*** Opening of DATASET RECORDS ***

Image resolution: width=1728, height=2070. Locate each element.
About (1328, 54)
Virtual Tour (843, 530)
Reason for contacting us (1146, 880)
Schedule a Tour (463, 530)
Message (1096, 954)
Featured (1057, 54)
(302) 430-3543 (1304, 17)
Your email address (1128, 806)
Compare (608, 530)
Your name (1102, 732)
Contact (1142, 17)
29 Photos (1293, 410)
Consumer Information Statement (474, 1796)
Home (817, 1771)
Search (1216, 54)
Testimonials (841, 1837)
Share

*** Close of DATASET RECORDS ***
*** Opening of DATASET RECORDS ***

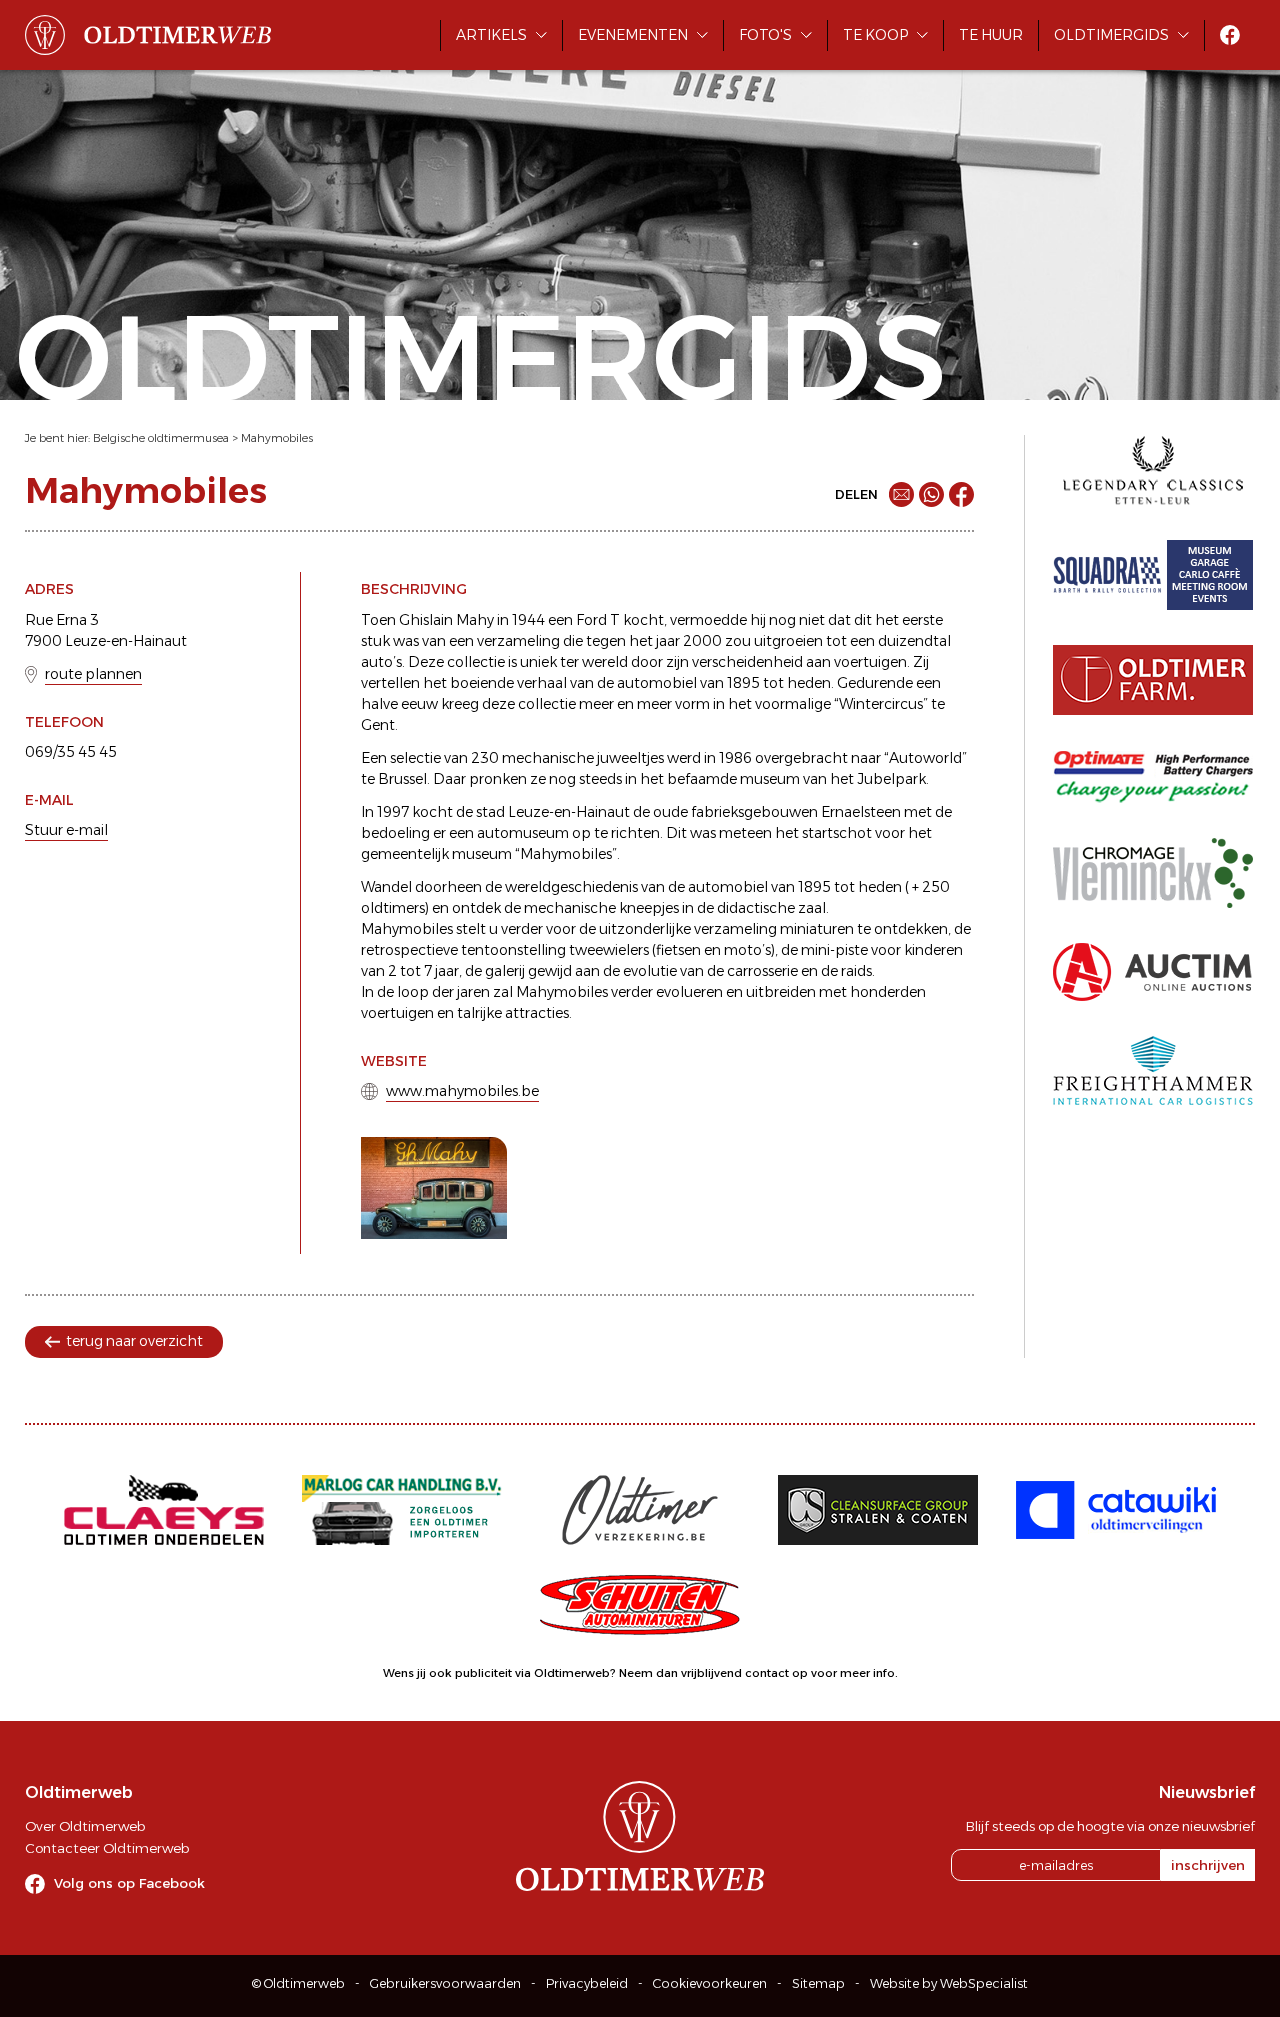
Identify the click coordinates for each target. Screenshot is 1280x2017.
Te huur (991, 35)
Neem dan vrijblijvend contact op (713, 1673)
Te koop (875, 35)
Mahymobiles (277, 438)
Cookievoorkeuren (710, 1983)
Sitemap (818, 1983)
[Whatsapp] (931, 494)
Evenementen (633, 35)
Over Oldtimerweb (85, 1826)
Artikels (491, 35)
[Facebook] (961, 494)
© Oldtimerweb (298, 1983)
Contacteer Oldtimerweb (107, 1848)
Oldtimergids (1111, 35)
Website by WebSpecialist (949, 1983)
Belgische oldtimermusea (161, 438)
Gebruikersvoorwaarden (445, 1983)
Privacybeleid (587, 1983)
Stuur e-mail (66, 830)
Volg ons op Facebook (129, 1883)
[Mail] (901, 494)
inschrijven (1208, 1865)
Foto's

*** Close of DATASET RECORDS ***

_WORK INSTRUCTIONS_:
Check each line of the listing above. Copy it if it holds the string "Oldtimerweb".

_TASK RESULT_:
Over Oldtimerweb (85, 1826)
© Oldtimerweb (298, 1983)
Contacteer Oldtimerweb (107, 1848)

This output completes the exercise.